The show ‘ clocking in over two hours ‘ was breezy and fun as Mann let the sold-out audience guide her through their choices of over 90 songs by writing them on paper airplanes, and sailing them onto the stage. The result was a collection of favorite songs Mann hasn’t played a while in concert. (She had to keep a lyric book out on a music stand for reference, which was just fine).”I can stay all night,” she told the audience, and a massive cheer went up.
So we got “Calling it Quits,” “Save Me,” and “Build a Wall,” the three best songs from her “Magnolia’ soundtrack; the magnificent “Mr. Harris,” from Mann’s first solo album, and the laconic, beautiful, “Amateur”; her Elvis Costello collaboration, “Other End of the Telescope,”’ as well as “Voices Carry” and a dozen or so other gems including “You Could Make a Killing,” “Ray,” “Coming Up Close,” and “Can’t Get My Head Around You.”
Here’s the thing about Aimee Mann: she had it all with ‘Til Tuesday. Their third album, “Everything’s Different Now,” is a brilliant chronicle of a terrible breakup, a truly great theme album. But she had problems galore at Epic Records. She broke up the band, and went on her own. But more label problems ensued including one, Imago, that just vanished from underneath her.

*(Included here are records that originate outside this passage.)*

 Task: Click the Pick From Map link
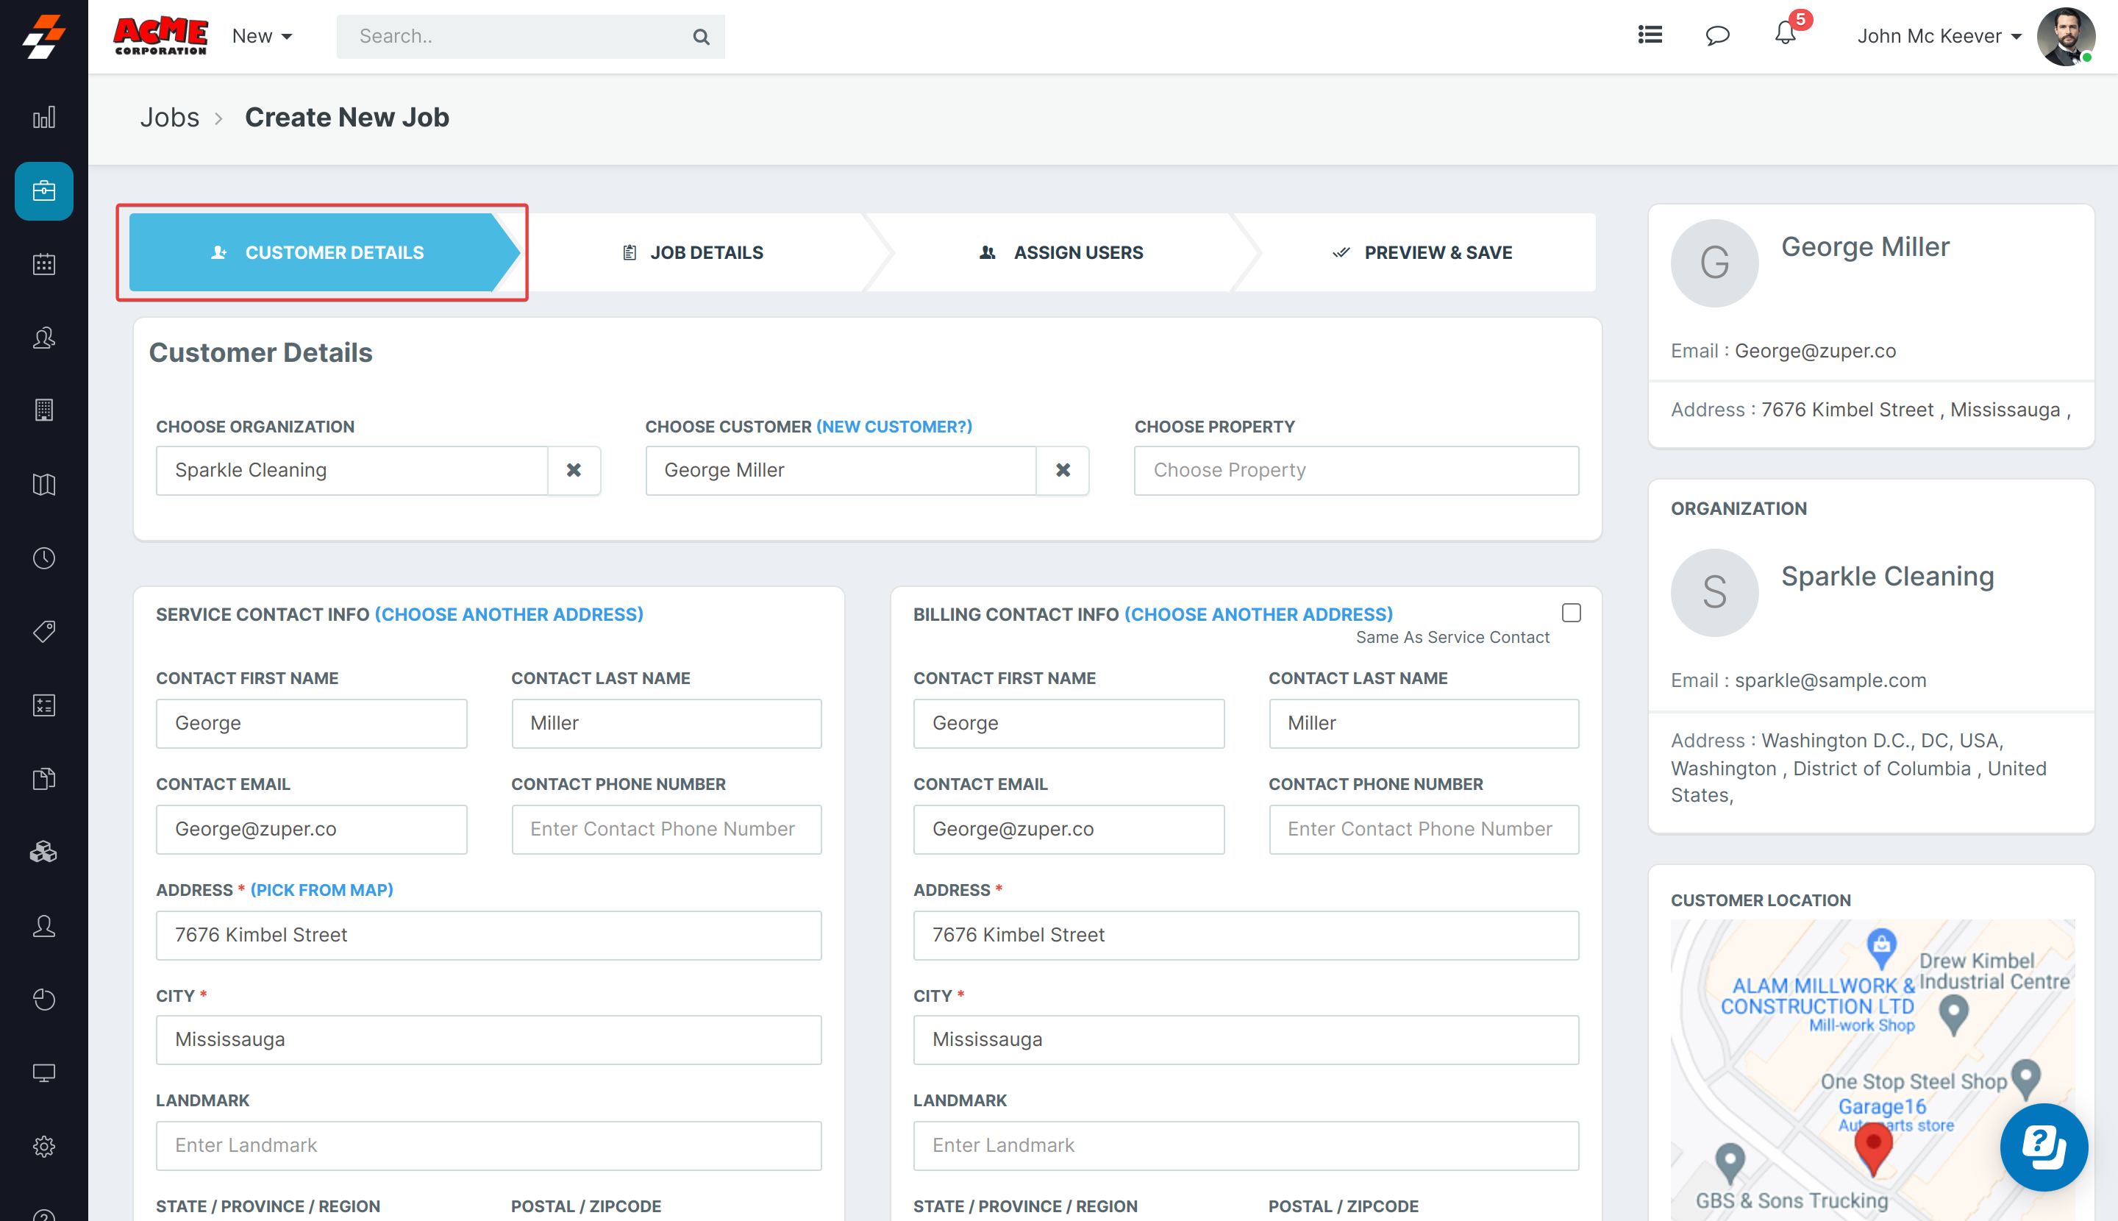321,890
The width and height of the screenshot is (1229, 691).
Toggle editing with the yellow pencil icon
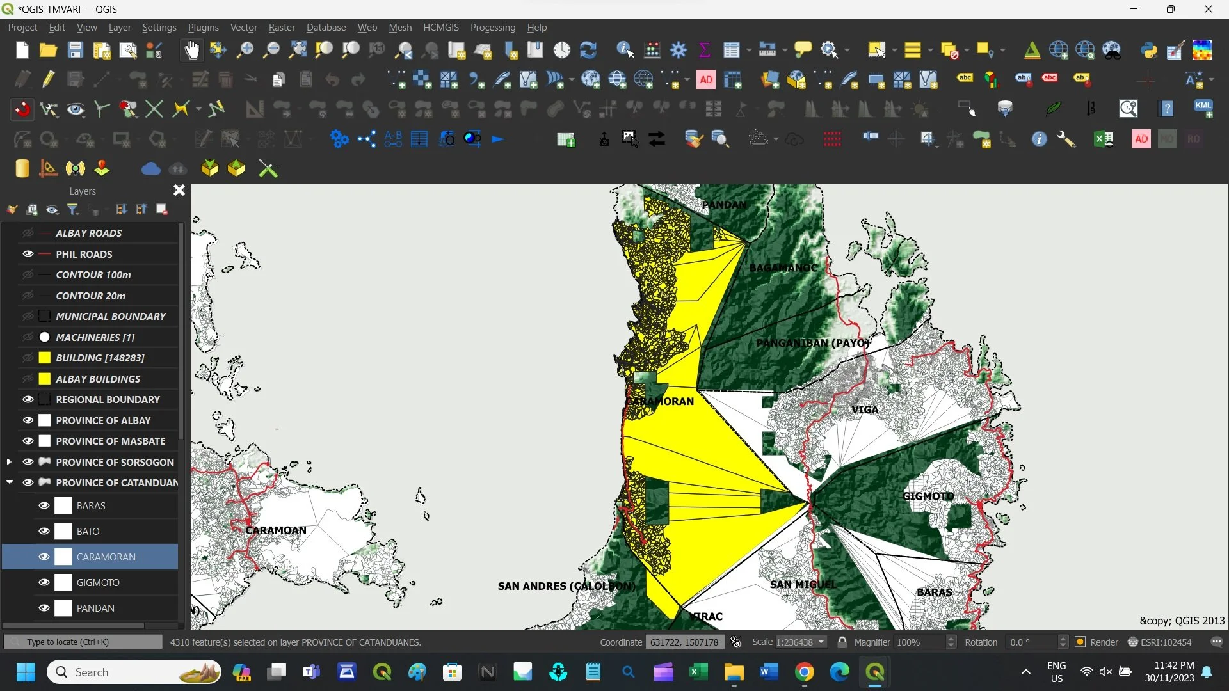point(49,79)
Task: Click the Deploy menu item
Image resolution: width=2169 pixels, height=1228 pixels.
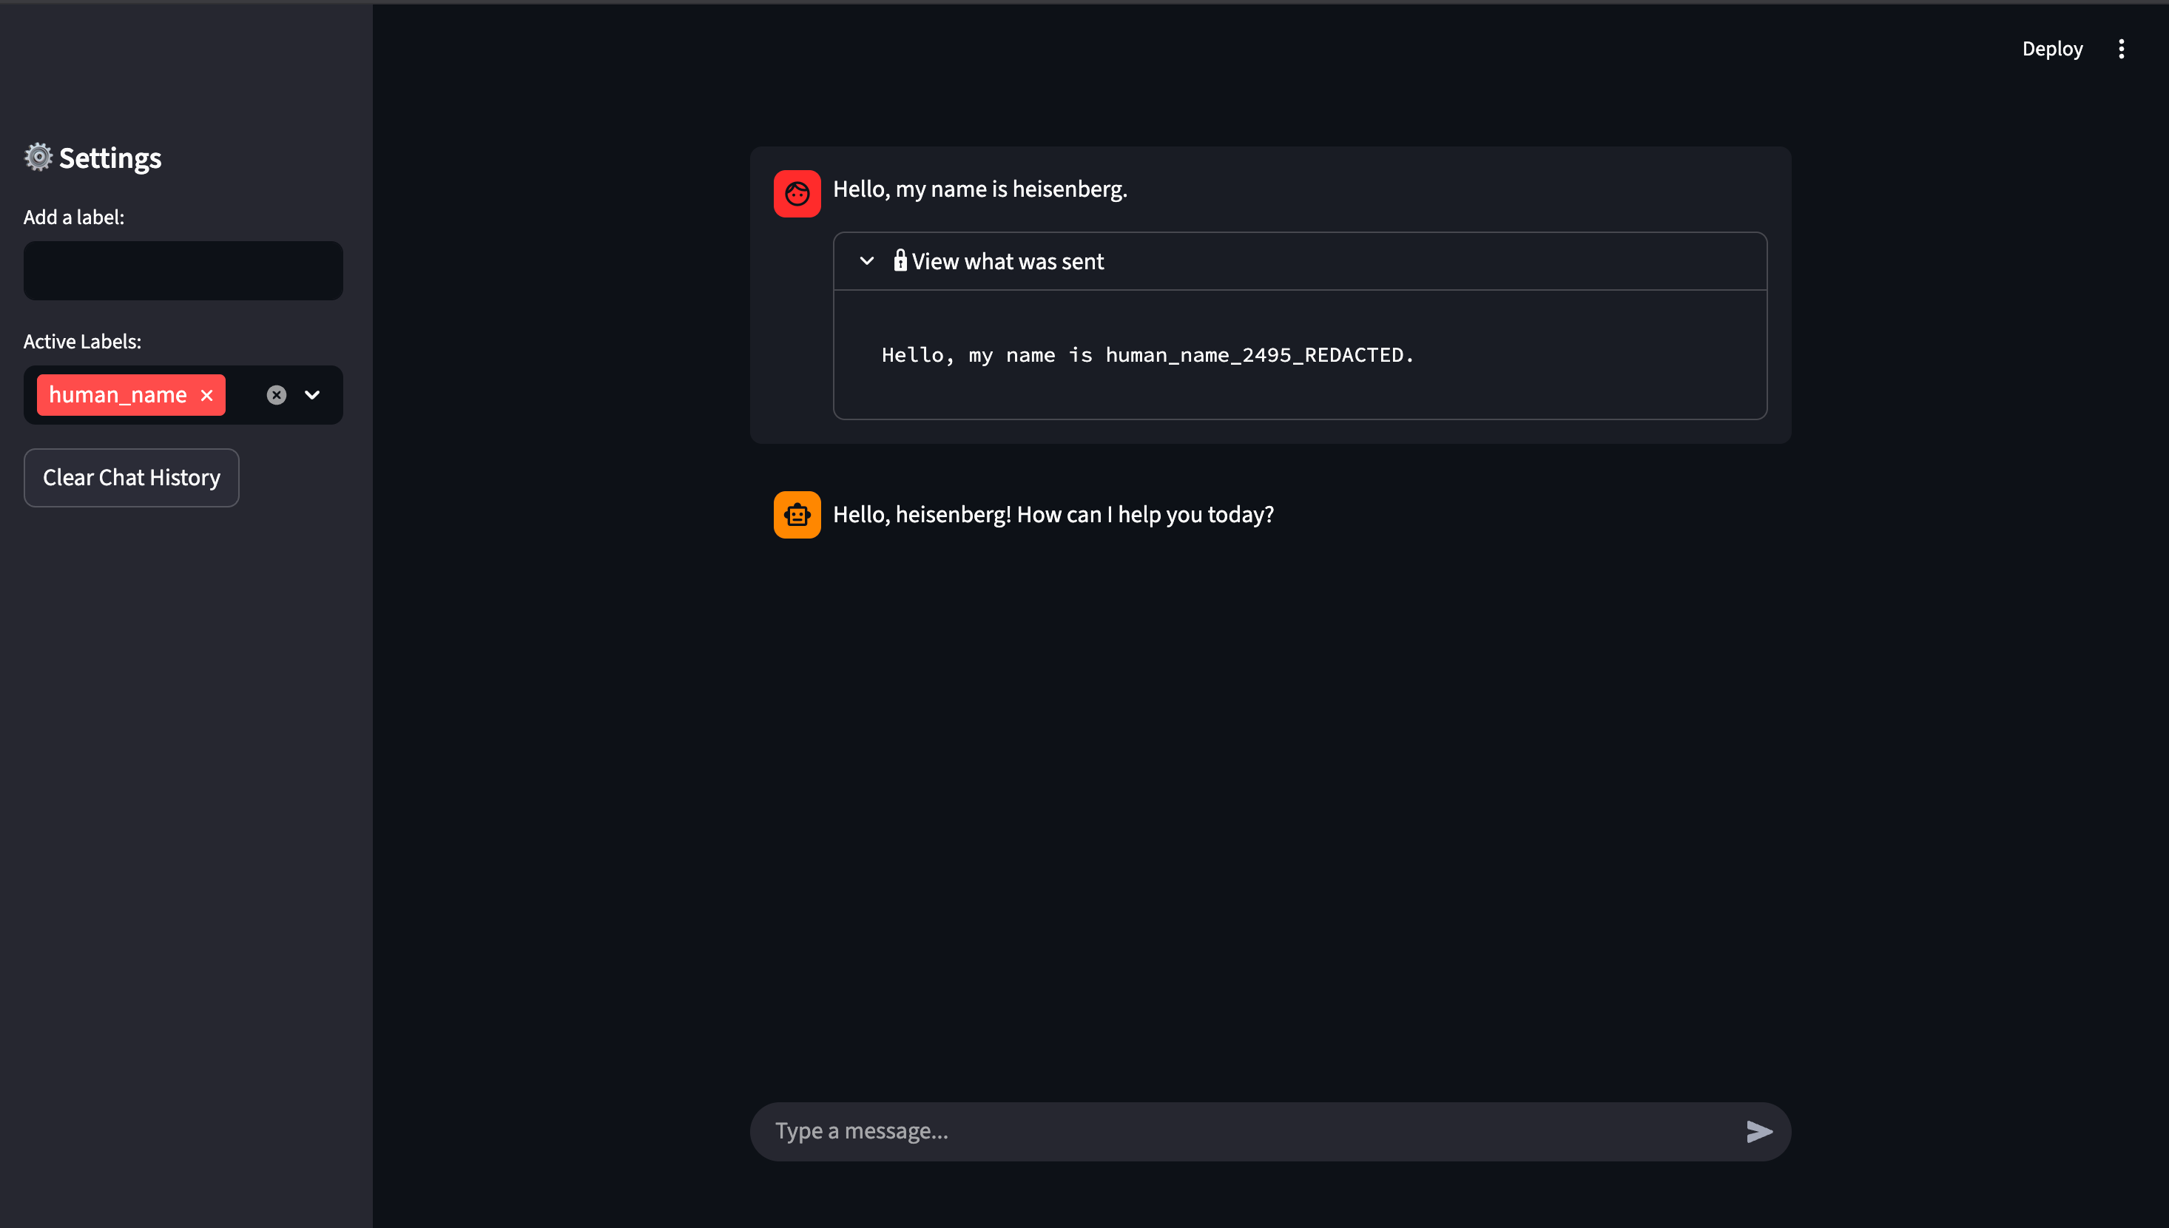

Mann and manager Michael Haussman decided to start their own label, and work outside the system. They took control of their lives, but at the same left the music business proper. It was a gamble. The result was independence, but the cost was no longer being in the big picture. Mann’s solo albums consist of just her compositions; it’s one of the strongest pop catalogs ever. But instead of being Queen Elizabeth, she became Mary Stuart, always on the outside, and seeming like she’s causing trouble.
Mann’s latest album is badly named ‘ “@#%&*! Smilers.” Why? Who knows? It contains many exquisite, catchy songs including “Free way,” which would be played on the radio if radio still existed;’ and “Stranger into Starman,” a haunting track that begs to be in a movie. On stage she reproduces her complicated productions with ease. Her lyrics are bitter pills delivered in cream puffs. She also relates to the audience well since most of them are her fervent, dedicated fans just praying that this album of colossal successes will be the breakthrough. The main thing is, don’t miss her live whatever you do. One day it’s all going to happen. And then you can say, you were there. I don’t care how long we have to wait.